§ EXERCISE GOAL
The entries below need to be written out exactly, with no pictures included.

═════ MATERIAL SHOWN

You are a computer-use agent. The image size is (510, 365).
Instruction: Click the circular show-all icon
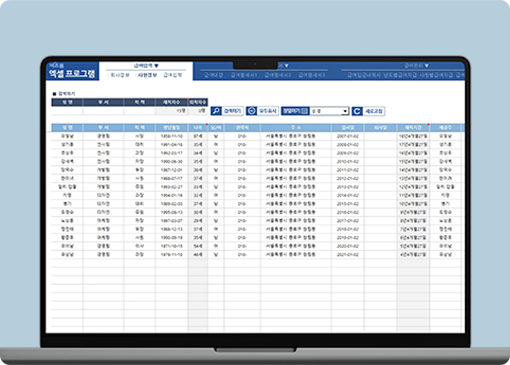tap(251, 111)
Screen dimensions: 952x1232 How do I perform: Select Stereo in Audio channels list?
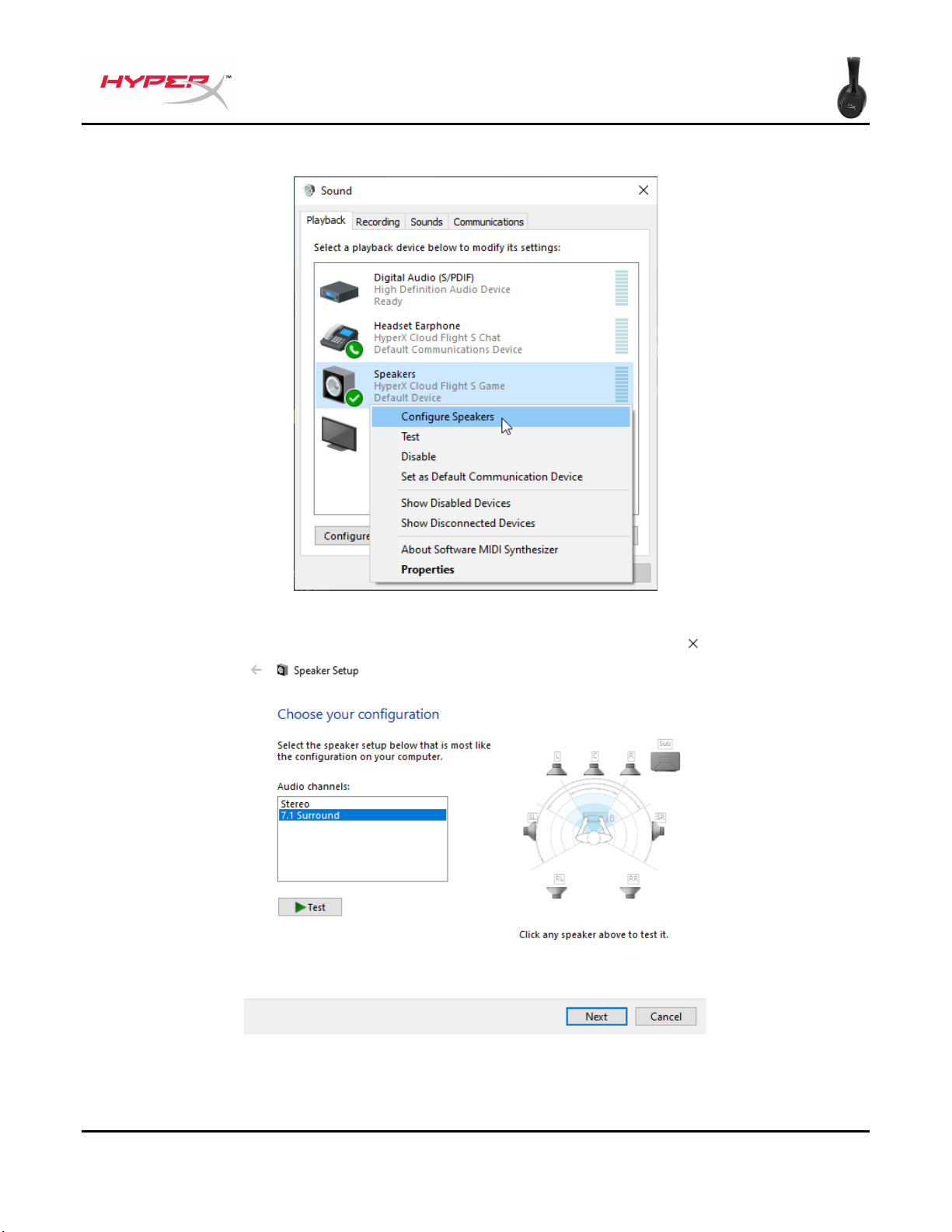(295, 804)
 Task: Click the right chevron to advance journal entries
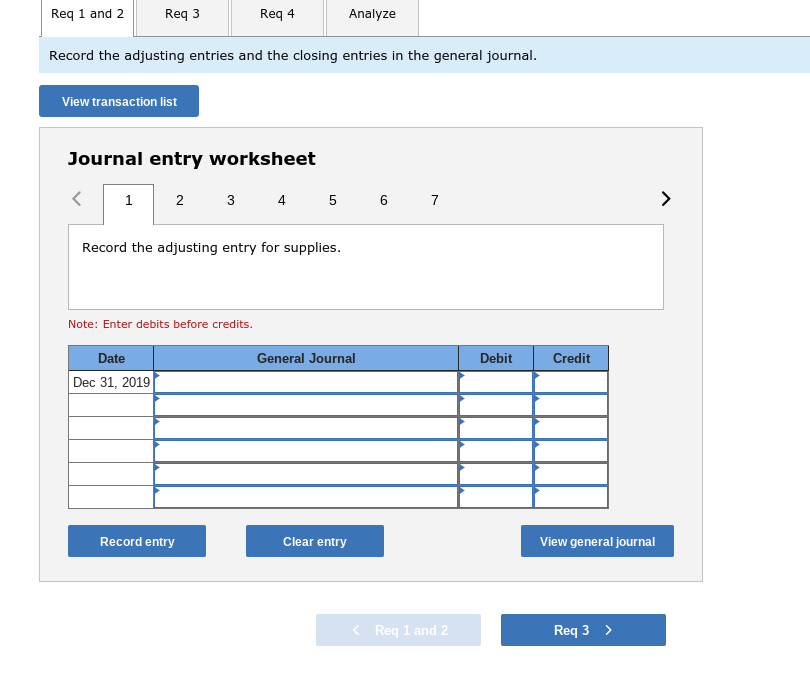(665, 199)
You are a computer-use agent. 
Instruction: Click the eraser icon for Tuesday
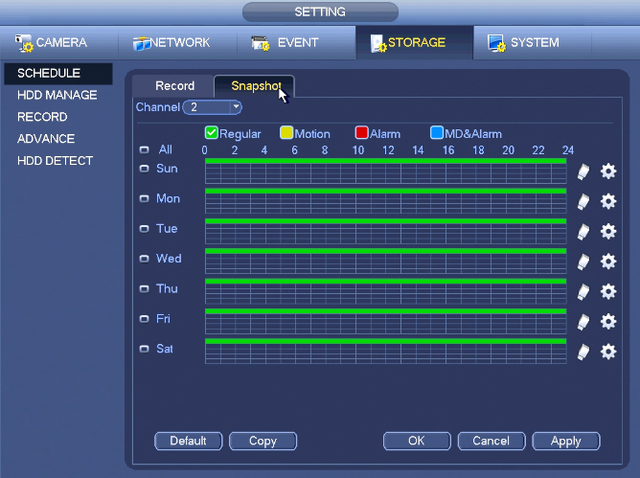584,231
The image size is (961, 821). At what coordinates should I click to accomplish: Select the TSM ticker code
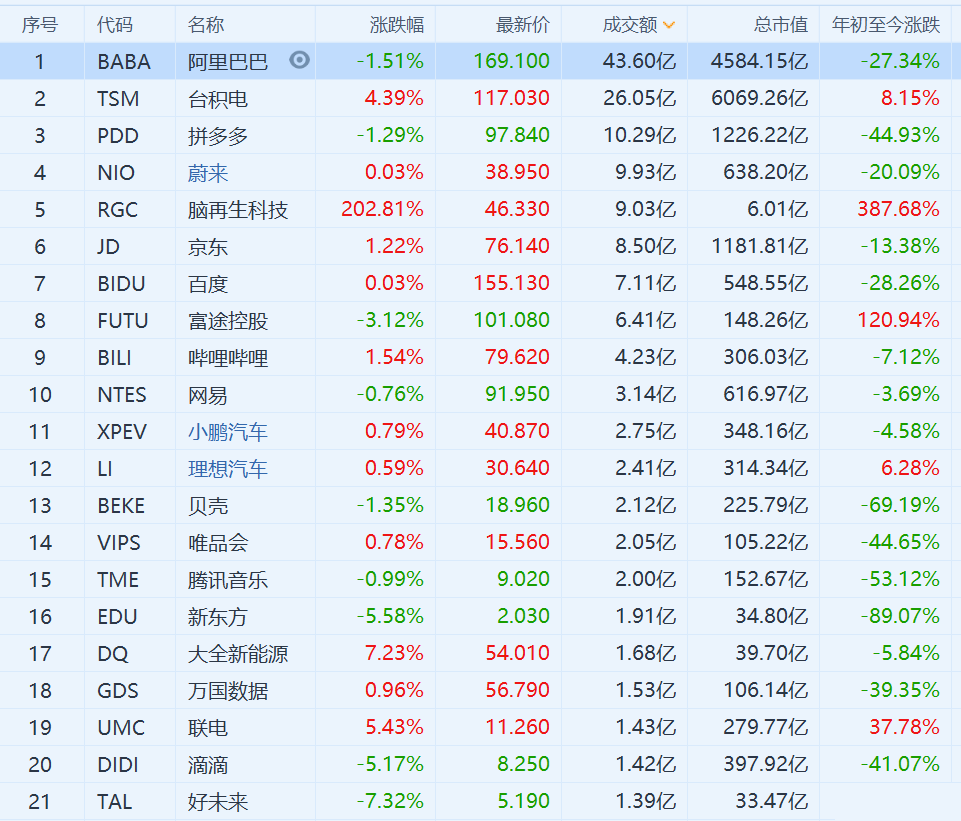[x=118, y=99]
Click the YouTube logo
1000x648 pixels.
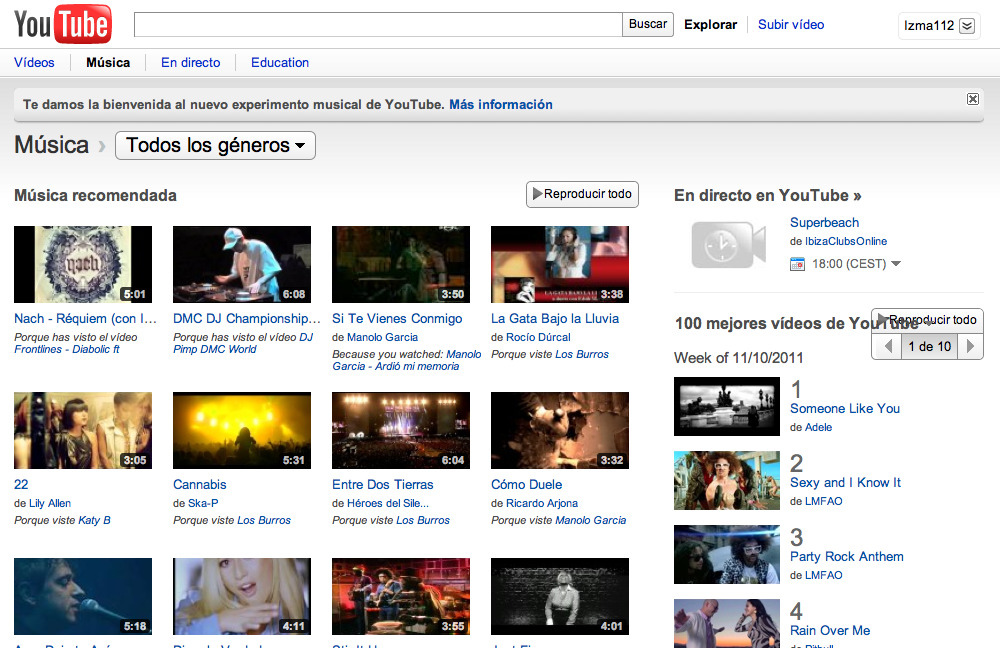tap(62, 24)
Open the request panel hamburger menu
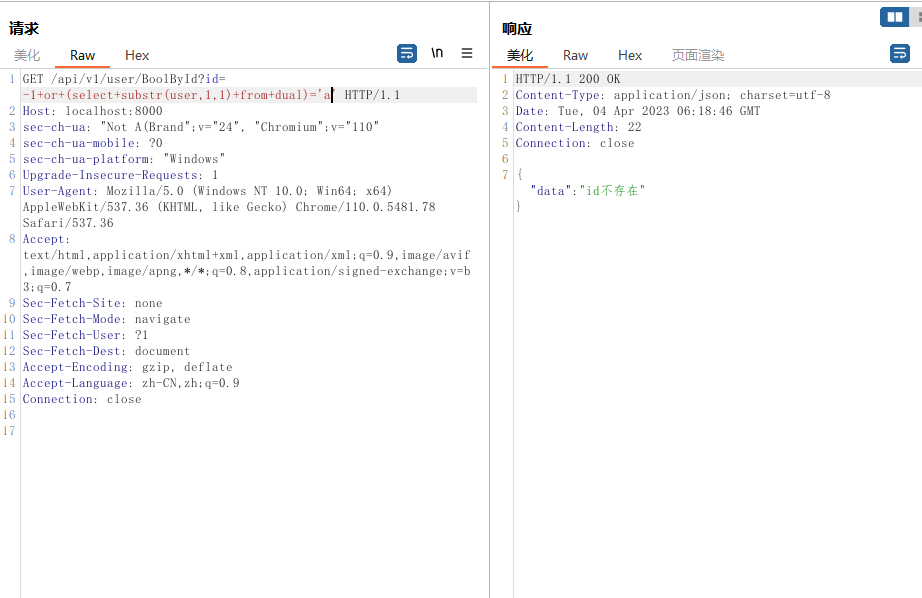The height and width of the screenshot is (598, 922). 467,53
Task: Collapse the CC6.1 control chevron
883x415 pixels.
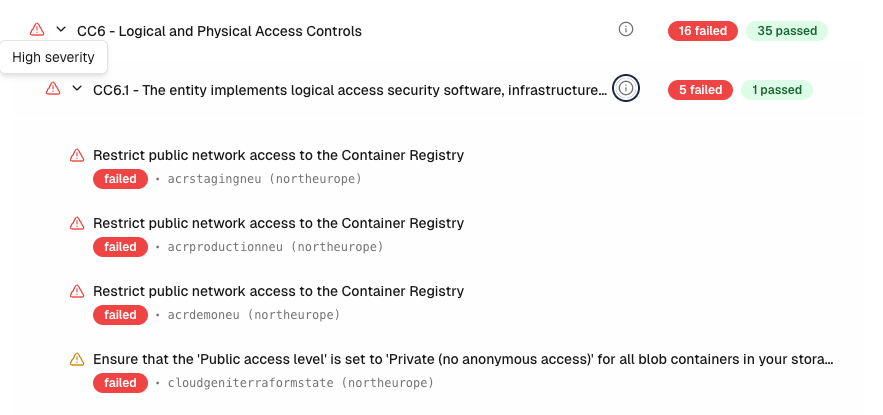Action: pyautogui.click(x=77, y=89)
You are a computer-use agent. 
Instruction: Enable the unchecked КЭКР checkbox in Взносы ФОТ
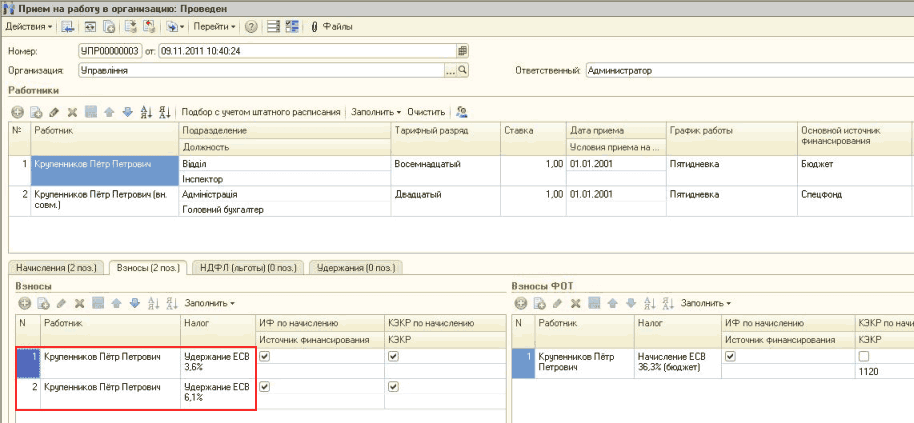(x=863, y=356)
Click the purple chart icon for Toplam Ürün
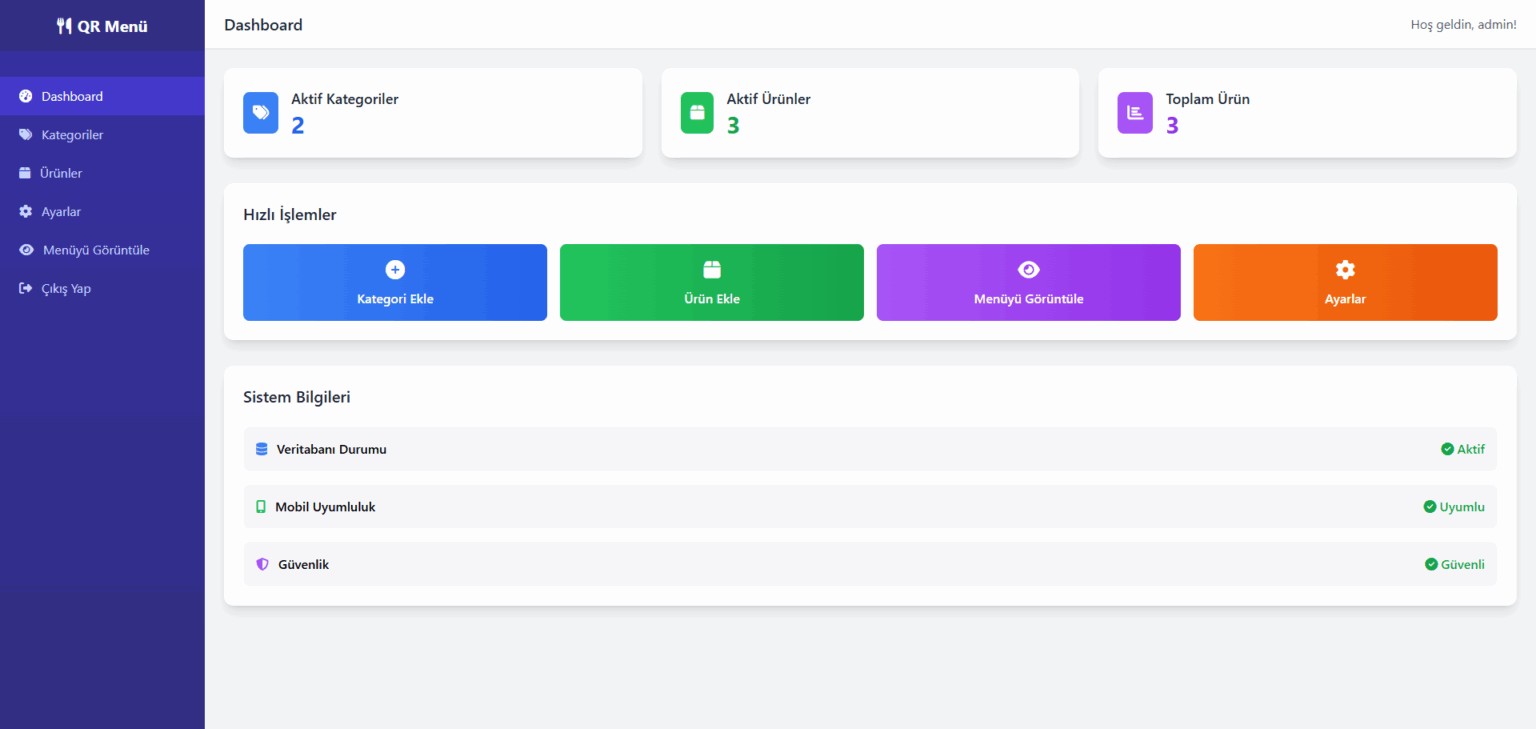This screenshot has width=1536, height=729. pyautogui.click(x=1135, y=113)
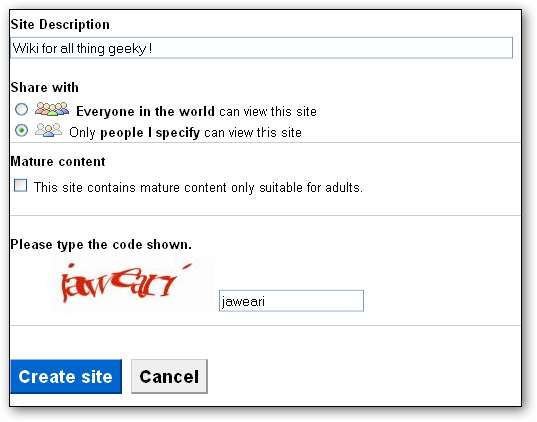537x422 pixels.
Task: Select the Only people I specify radio button
Action: pyautogui.click(x=21, y=131)
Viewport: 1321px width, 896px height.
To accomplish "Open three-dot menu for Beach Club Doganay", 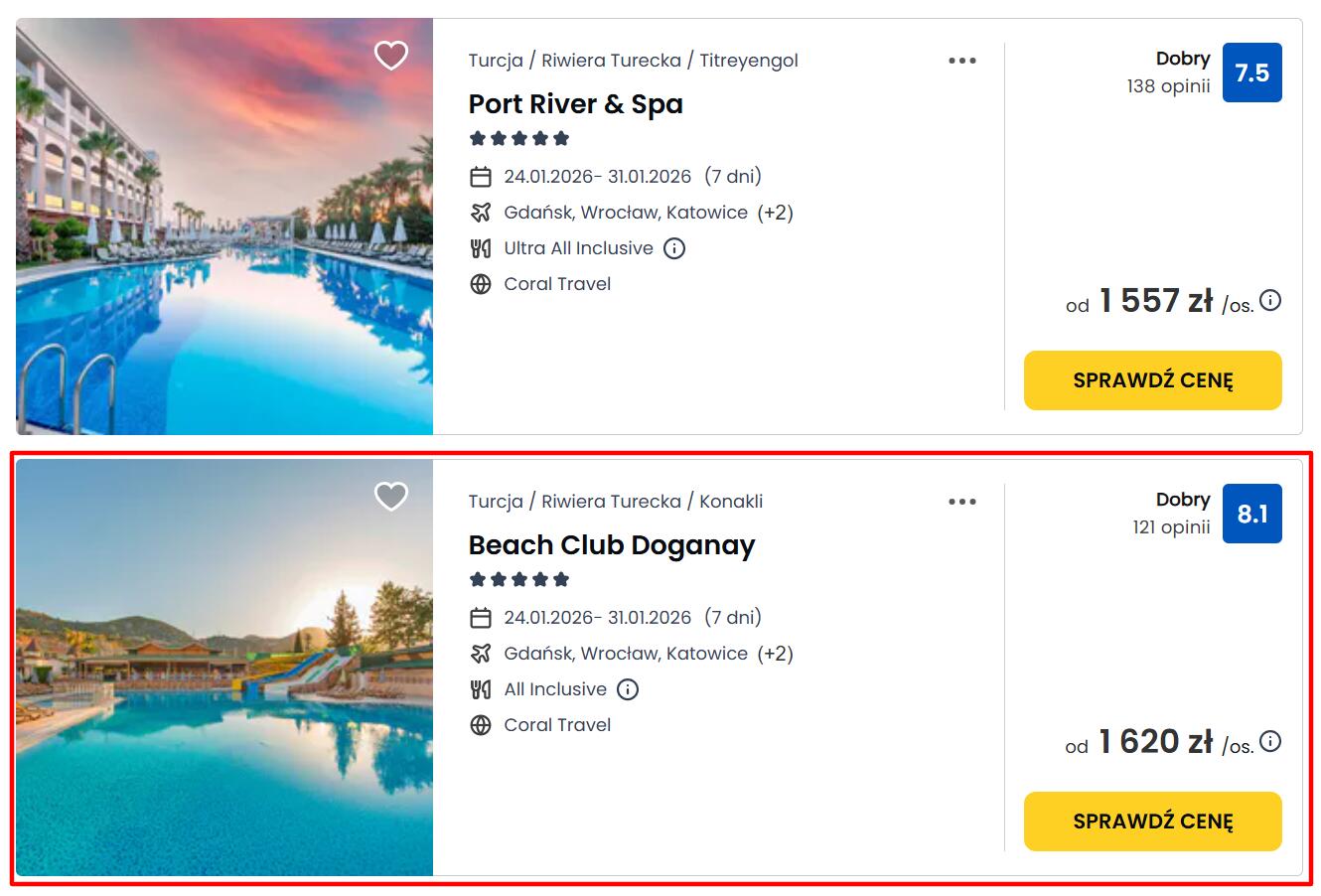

══════════

§ ANSWER BOX
You are a computer-use agent. The image size is (510, 365).
Instruction: Click the circular show-all icon
tap(251, 111)
Screen dimensions: 952x1232 How do I perform: Select Stereo in Audio channels list?
(295, 804)
 Task: Click the right chevron to advance journal entries
(665, 199)
You are a computer-use agent. 
Instruction: Click the eraser icon for Tuesday
584,231
The image size is (961, 821). At what coordinates should I click to accomplish: Select the TSM ticker code
[x=118, y=99]
Click the YouTube logo
1000x648 pixels.
tap(62, 24)
Open the request panel hamburger menu
The height and width of the screenshot is (598, 922). 467,53
Task: Collapse the CC6.1 control chevron
883x415 pixels.
Action: pyautogui.click(x=77, y=89)
You are a computer-use agent. 
Instruction: Enable the unchecked КЭКР checkbox in Взносы ФОТ
(x=863, y=356)
Click the purple chart icon for Toplam Ürün
This screenshot has width=1536, height=729. pyautogui.click(x=1135, y=113)
537x422 pixels.
Task: Select the Only people I specify radio button
Action: pyautogui.click(x=21, y=131)
Viewport: 1321px width, 896px height.
To accomplish "Open three-dot menu for Beach Club Doganay", 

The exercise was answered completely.